The innate immune response to products of phospholipid peroxidation

Abstract

Lipid peroxidation occurs in the context of many physiological processes but is greatly increased in various pathological situations. A consequence of phospholipid peroxidation is the generation of oxidation-specific epitopes, such as phosphocholine of oxidized phospholipids and malondialdehyde, which form neo-self determinants on dying cells and oxidized low-density lipoproteins. In this review we discuss evidence demonstrating that pattern recognition receptors of the innate immune system recognize oxidation-specific epitopes as endogenous damage-associated molecular patterns, allowing the host to identify dangerous biological waste. Oxidation-specific epitopes are important targets of both cellular and soluble pattern recognition receptors, including toll-like and scavenger receptors, C-reactive protein, complement factor H, and innate natural IgM antibodies. This recognition allows the innate immune system to mediate important physiological house keeping functions, for example by promoting the removal of dying cells and oxidized molecules. Once this system is malfunctional or overwhelmed the development of diseases, such as atherosclerosis and age-related macular degeneration is favored. Understanding the molecular components and mechanisms involved in this process, will help the identification of individuals with increased risk of developing chronic inflammation, and indicate novel points for therapeutic intervention.

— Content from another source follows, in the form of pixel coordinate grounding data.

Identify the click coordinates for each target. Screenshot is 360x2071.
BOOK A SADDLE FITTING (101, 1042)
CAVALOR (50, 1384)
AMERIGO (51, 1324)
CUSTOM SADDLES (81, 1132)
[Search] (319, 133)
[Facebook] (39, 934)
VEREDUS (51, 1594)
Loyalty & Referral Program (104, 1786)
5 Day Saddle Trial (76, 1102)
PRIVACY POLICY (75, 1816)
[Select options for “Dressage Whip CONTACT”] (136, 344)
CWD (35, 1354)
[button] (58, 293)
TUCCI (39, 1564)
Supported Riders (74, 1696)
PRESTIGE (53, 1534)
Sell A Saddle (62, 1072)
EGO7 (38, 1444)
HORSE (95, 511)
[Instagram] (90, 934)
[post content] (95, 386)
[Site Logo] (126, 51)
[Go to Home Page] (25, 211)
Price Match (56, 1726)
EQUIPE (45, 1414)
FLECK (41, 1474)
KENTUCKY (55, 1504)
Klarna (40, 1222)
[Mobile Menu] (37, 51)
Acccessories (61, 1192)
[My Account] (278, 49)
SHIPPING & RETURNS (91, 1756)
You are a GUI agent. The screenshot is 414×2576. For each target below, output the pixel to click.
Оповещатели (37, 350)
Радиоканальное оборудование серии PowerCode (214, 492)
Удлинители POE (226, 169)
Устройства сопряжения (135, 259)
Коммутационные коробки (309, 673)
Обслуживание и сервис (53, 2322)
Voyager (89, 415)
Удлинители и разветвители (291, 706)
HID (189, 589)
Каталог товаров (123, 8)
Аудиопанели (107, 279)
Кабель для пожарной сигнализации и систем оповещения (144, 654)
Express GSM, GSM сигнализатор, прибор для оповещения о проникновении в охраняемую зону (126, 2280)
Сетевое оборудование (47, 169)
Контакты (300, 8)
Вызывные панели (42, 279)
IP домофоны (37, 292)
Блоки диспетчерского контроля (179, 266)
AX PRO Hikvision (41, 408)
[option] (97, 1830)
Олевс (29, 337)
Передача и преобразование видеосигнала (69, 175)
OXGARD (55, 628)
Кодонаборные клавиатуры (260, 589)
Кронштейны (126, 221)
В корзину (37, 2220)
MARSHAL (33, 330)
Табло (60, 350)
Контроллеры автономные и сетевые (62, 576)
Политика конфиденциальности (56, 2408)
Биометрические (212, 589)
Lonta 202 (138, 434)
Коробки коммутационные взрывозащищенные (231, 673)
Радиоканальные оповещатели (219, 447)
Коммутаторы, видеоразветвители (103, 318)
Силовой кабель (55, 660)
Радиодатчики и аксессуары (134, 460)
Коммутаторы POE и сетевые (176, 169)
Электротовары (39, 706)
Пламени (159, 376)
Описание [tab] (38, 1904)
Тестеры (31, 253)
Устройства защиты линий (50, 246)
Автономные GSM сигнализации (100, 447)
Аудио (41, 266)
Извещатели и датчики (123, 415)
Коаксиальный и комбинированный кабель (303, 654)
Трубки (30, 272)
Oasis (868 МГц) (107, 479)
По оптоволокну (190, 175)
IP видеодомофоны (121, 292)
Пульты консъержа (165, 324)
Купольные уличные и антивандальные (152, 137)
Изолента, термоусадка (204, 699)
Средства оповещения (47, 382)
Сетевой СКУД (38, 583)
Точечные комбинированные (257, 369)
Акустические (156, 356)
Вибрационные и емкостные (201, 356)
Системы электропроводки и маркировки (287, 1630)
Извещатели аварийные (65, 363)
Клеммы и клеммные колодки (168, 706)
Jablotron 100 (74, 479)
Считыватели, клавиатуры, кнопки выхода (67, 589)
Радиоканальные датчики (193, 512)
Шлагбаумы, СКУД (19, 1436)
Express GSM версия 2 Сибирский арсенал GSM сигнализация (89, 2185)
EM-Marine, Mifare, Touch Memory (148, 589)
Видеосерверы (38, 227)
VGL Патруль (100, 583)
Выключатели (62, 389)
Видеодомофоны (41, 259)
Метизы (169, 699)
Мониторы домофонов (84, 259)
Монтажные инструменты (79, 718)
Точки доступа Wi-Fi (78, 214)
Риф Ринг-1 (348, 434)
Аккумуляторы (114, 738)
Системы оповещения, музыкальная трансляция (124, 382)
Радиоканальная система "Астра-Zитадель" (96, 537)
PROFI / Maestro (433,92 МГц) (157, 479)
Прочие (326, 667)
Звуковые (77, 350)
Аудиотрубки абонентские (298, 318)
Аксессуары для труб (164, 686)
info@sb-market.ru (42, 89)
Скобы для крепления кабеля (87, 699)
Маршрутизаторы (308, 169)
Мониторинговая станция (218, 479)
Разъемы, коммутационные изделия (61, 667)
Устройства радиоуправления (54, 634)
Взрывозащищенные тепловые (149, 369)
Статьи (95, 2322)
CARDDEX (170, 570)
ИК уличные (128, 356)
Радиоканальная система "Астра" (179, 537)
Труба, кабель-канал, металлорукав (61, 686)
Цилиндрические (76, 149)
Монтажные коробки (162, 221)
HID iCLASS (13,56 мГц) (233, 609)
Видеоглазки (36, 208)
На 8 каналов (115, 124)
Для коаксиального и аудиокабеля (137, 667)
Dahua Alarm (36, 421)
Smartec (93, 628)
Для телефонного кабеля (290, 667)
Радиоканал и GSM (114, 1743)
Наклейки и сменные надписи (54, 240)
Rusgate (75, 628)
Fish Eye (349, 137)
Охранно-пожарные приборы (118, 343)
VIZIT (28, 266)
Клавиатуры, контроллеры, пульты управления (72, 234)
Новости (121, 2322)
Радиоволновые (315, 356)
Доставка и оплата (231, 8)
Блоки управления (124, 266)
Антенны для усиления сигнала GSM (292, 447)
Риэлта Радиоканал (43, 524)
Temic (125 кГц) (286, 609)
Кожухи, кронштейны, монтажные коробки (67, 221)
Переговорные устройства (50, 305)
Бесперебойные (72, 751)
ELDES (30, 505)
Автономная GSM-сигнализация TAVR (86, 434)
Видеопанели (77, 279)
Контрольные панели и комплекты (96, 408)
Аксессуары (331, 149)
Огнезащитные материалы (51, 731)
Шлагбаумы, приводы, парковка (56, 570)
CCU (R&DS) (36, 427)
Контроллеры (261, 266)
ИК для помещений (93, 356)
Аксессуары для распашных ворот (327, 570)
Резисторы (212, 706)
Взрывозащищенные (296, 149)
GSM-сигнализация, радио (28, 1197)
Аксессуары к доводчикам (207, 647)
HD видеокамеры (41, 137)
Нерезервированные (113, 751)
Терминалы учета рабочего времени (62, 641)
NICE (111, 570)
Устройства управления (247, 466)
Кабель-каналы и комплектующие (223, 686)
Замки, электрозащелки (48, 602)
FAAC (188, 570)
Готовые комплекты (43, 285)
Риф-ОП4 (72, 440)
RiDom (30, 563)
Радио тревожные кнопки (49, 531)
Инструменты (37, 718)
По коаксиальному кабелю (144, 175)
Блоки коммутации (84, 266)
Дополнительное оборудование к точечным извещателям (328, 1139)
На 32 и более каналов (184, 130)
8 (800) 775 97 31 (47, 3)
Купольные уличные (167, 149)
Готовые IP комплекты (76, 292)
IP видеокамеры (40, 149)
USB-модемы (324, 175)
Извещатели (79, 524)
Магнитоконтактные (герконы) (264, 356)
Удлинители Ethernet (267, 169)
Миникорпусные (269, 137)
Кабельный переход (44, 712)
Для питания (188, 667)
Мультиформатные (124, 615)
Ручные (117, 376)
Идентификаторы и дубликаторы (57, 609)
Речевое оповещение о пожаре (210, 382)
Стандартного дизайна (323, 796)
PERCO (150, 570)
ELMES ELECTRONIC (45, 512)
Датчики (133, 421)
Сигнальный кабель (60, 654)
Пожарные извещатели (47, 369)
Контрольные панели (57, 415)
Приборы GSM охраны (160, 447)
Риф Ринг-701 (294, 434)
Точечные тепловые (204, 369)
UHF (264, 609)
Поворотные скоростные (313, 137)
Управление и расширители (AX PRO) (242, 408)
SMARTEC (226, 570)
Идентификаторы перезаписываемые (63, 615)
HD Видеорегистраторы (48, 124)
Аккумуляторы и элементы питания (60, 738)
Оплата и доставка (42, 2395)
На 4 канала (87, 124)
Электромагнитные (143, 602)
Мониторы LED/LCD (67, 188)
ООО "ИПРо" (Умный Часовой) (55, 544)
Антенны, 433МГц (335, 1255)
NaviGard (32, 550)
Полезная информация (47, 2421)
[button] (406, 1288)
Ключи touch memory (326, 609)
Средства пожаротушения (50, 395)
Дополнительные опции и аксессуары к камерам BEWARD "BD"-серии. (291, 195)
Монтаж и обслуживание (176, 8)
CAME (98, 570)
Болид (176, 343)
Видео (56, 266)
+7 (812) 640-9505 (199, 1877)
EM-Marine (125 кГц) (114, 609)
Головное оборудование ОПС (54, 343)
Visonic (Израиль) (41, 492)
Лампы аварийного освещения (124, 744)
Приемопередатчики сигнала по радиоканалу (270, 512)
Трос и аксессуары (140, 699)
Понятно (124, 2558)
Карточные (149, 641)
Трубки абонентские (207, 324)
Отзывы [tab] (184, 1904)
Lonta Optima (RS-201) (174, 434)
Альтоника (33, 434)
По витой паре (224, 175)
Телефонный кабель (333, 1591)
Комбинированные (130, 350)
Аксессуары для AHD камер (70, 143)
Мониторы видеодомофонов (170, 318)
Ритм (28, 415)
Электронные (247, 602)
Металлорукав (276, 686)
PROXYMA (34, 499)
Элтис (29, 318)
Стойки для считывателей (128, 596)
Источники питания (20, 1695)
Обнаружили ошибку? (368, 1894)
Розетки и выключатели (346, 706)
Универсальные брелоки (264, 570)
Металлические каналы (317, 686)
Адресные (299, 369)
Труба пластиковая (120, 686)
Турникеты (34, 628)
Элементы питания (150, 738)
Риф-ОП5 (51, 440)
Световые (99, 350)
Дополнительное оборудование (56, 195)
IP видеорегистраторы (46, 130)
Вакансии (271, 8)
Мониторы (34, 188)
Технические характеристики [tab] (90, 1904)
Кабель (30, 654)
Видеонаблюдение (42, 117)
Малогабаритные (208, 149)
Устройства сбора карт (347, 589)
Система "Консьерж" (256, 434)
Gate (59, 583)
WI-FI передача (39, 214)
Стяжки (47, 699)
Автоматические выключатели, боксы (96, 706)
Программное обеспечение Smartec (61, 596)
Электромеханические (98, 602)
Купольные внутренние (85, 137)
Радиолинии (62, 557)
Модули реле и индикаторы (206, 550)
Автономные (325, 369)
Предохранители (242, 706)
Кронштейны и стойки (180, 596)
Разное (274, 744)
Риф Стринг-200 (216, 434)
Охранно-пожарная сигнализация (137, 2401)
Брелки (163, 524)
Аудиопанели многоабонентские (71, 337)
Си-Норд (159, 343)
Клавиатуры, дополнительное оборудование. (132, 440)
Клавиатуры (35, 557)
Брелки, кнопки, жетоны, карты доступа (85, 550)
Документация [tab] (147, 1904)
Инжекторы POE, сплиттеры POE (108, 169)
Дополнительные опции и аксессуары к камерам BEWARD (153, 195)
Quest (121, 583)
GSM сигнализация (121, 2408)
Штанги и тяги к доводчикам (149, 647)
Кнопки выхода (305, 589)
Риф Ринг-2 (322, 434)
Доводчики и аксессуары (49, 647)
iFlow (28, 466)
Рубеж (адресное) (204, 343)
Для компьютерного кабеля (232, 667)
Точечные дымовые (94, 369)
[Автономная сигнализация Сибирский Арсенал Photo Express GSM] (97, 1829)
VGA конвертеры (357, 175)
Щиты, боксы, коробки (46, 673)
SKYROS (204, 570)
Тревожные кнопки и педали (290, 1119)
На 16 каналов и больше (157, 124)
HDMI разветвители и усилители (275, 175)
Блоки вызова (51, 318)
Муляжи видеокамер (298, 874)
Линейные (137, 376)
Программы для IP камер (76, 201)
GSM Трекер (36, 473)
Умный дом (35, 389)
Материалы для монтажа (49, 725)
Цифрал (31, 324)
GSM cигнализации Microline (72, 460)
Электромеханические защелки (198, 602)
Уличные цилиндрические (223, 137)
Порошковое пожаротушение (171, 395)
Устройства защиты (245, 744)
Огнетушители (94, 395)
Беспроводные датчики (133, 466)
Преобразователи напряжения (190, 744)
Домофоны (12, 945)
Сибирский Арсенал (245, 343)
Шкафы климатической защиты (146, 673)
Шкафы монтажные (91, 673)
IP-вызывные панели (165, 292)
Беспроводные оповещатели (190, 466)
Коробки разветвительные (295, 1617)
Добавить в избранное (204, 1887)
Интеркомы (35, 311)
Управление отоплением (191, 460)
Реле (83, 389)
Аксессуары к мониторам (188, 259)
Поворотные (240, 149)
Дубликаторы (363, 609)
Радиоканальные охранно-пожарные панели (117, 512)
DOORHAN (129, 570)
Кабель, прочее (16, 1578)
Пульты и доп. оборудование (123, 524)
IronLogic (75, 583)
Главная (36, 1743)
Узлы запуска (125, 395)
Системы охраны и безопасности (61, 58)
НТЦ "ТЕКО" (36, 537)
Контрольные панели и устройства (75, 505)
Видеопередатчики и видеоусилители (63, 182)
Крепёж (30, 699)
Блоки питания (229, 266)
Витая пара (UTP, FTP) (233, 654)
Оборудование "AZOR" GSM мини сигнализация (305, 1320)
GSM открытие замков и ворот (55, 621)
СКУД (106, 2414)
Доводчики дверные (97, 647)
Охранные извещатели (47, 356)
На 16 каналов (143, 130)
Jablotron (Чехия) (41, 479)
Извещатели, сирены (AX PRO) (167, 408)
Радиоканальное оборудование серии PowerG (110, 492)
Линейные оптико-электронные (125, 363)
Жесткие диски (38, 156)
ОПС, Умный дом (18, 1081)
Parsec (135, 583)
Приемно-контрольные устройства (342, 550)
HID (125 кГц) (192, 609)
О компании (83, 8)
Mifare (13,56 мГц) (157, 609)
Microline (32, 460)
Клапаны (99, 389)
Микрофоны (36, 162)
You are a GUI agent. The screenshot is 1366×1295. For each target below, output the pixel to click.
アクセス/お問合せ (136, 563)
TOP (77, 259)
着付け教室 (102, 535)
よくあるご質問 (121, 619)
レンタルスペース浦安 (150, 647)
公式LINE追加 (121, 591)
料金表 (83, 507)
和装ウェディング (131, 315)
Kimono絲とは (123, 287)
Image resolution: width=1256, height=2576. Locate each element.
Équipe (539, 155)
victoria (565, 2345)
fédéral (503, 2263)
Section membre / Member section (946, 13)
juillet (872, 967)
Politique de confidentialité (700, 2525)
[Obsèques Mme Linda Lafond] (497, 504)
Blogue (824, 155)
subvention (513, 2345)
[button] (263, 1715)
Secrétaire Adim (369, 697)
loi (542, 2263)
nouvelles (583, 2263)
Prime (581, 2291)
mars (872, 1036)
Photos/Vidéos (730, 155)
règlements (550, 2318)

This article is part of a Special Issue entitled: Oxidized phospholipids-their properties and interactions with proteins.

Fig. 1

Schematic representation of a dying cell bound by cellular and soluble PRRs that recognize different OSEs. Several OSEs are present in the membranes of dying cells, including phosphocholine (PC) of oxidized phosphatidylcholine, oxidized phosphatidylserine (OxPS), oxidized cardiolipin (OxCL), malondialdehyde (MDA) and 4-hydroxynonenal (4-HNE) adducts. Similarly, carboxyethylpyrrole (CEP) adducts are present on oxidatively damaged photoreceptors. Several PRRs of innate immunity recognize OSEs including the scavenger receptor CD36, CRP and IgM natural antibody (NAb) EO6, which bind PC; SR-A, CFH and IgM NAb NA-17, which bind MDA-adducts; the IgM NAb LRO1 that binds OxCL, CD36 binding OxPS, and TLR2 that binds CEP-adducts. B1 cell derived natural IgM with specificity for 4-HNE have also been identified.

Fig. 2

Model of competition between CFH and CFHR1/3 on MDA-decorated surfaces. (A) CFH binds to MDA on the surface of apoptotic cells, where it promotes factor I-mediated cleavage of C3b into iC3b. (B) CFHR1 and 3 lack a complement regulatory function but contain potential MDA-binding motifs and may therefore compete with CFH for MDA binding, leading to reduced anti-inflammatory iC3b generation on MDA-decorated surfaces.